(PASSAGE)

The calculation algorithm of a modern treatment planning system for ion-beam radiotherapy should ideally be able to deal with different ion species (e.g. protons and carbon ions), to provide relative ...biological effectiveness (RBE) evaluations and to describe different beam lines. In this work we propose a new approach for ion irradiation outcomes computations, the beamlet superposition (BS) model, which satisfies these requirements. This model applies and extends the concepts of previous fluence-weighted pencil-beam algorithms to quantities of radiobiological interest other than dose, i.e. RBE- and LET-related quantities. It describes an ion beam through a beam-line specific, weighted superposition of universal beamlets. The universal physical and radiobiological irradiation effect of the beamlets on a representative set of water-like tissues is evaluated once, coupling the per-track information derived from FLUKA Monte Carlo simulations with the radiobiological effectiveness provided by the microdosimetric kinetic model and the local effect model. Thanks to an extension of the superposition concept, the beamlet irradiation action superposition is applicable for the evaluation of dose, RBE and LET distributions. The weight function for the beamlets superposition is derived from the beam phase space density at the patient entrance. A general beam model commissioning procedure is proposed, which has successfully been tested on the CNAO beam line. The BS model provides the evaluation of different irradiation quantities for different ions, the adaptability permitted by weight functions and the evaluation speed of analitical approaches. Benchmarking plans in simple geometries and clinical plans are shown to demonstrate the model capabilities.

(End PASSAGE)
(PROVIDED RECORDS)

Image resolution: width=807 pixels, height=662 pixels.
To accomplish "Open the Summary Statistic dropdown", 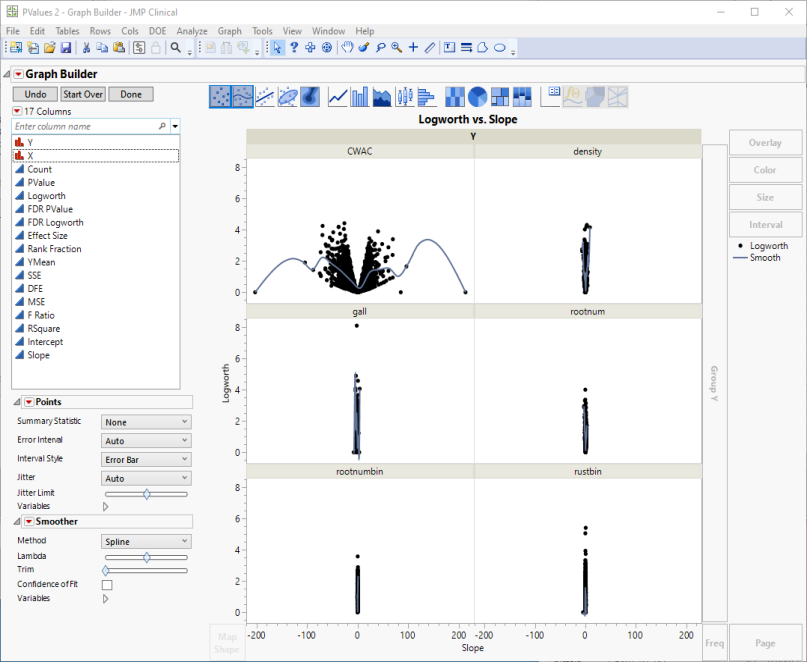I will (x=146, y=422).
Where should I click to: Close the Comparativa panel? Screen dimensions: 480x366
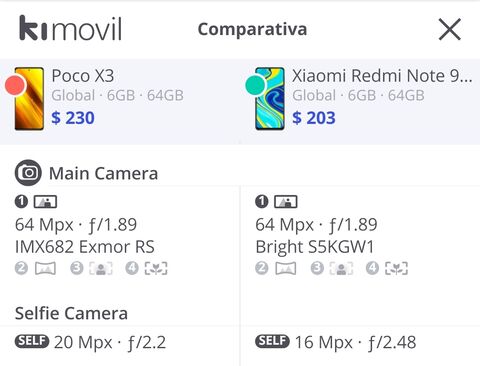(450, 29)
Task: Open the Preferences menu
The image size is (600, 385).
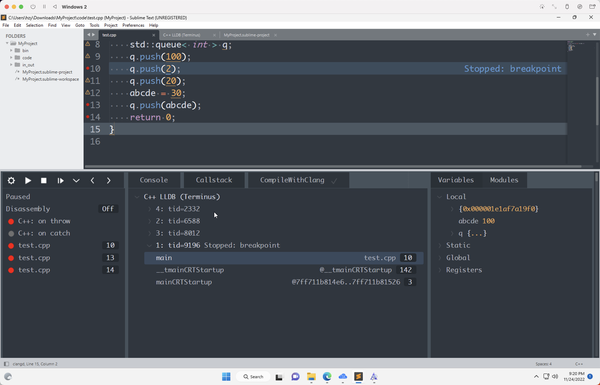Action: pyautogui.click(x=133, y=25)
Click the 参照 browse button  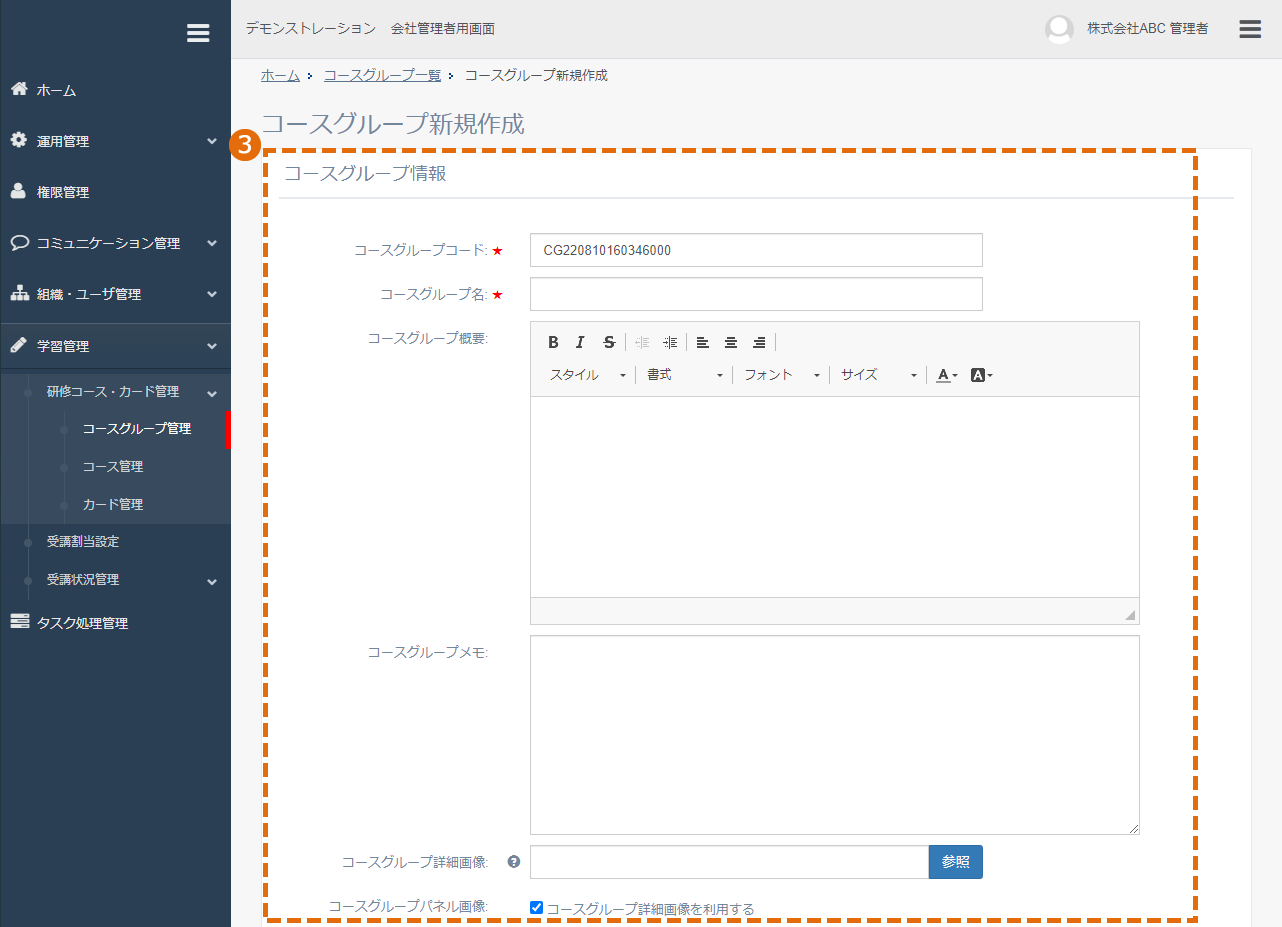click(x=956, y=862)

(End PROVIDED RECORDS)

### [BRIEF]
Could you condense the paragraph of the ion-beam radiotherapy abstract that begins "The calculation algorithm of a modern treatment planning system" into a short bulleted list that keeps its main facts? These entries have nothing to do with what comes next.

### [RESPONSE TO THE TASK]
- A modern treatment planning system for ion-beam radiotherapy should handle different ion species (e.g., protons and carbon ions), provide RBE evaluations, and describe different beam lines.
- The proposed beamlet superposition (BS) model meets these requirements.
- It extends fluence-weighted pencil-beam algorithms beyond dose to RBE- and LET-related quantities.
- It describes an ion beam as a beam-line-specific, weighted superposition of universal beamlets.
- The beamlets' physical and radiobiological effect on a representative set of water-like tissues is evaluated once. This evaluation combines per-track FLUKA Monte Carlo data with the microdosimetric kinetic model and the local effect model.
- Superposing the beamlets' irradiation action allows dose, RBE, and LET distributions to be evaluated.
- The weight function comes from the beam phase space density at the patient entrance.
- A general beam model commissioning procedure was proposed and successfully tested on the CNAO beam line.
- The model evaluates different quantities for different ions. It gains adaptability from weight functions and keeps the speed of analytical approaches.
- Benchmarking plans in simple geometries and clinical plans demonstrate its capabilities.